■ **The request**: Can you print the material below line for line, with nothing altered or left out?

■ **Records shown**:
- - - - - - -
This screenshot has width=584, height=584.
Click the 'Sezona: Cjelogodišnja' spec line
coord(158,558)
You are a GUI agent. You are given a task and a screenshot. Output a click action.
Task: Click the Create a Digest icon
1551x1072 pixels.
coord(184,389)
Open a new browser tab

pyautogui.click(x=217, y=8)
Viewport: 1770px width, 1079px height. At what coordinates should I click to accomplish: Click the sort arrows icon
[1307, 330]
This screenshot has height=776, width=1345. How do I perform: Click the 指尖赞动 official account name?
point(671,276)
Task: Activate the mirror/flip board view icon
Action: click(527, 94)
- - - - - - -
■ **Worked answer**:
This screenshot has width=584, height=584.
Click the 'Sezona: Cjelogodišnja' spec line
coord(158,558)
You are a GUI agent. You are given a task and a screenshot. Output a click action.
Task: Click the Create a Digest icon
1551x1072 pixels.
coord(184,389)
Open a new browser tab

pyautogui.click(x=217, y=8)
Viewport: 1770px width, 1079px height. At what coordinates should I click to accomplish: Click the sort arrows icon
[1307, 330]
This screenshot has height=776, width=1345. How do I perform: Click the 指尖赞动 official account name?
point(671,276)
Task: Activate the mirror/flip board view icon
Action: click(527, 94)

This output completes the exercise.